Begin Data supplied

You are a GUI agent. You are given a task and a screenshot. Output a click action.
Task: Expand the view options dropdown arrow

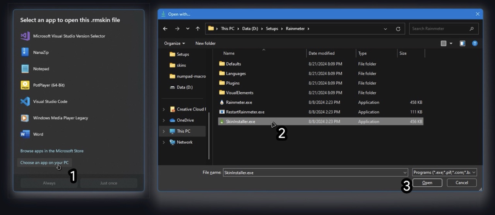pos(451,43)
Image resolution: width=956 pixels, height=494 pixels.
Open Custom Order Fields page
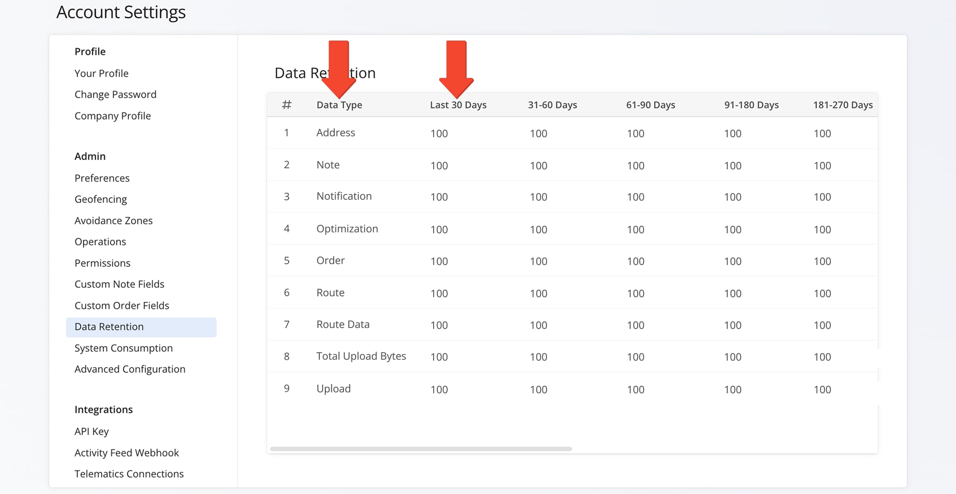[121, 306]
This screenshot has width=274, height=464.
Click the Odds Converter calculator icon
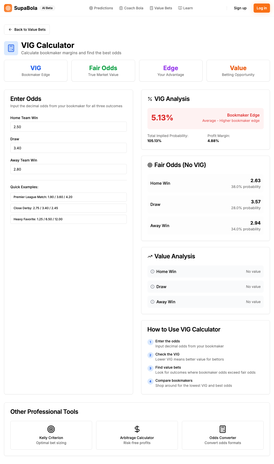223,429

End Data supplied

Recast the rows above as a Markdown table with the columns "Line" and "Text". Number each non-blank line in order, skip blank lines, and leave the pictures out.

## The output
| Line | Text |
|---|---|
| 1 | You are a GUI agent. You are given a task and a screenshot. Output a click action. |
| 2 | Task: Expand the view options dropdown arrow |
| 3 | pos(451,43) |
| 4 | Image resolution: width=956 pixels, height=494 pixels. |
| 5 | Open Custom Order Fields page |
| 6 | [121, 306] |
| 7 | This screenshot has width=274, height=464. |
| 8 | Click the Odds Converter calculator icon |
| 9 | 223,429 |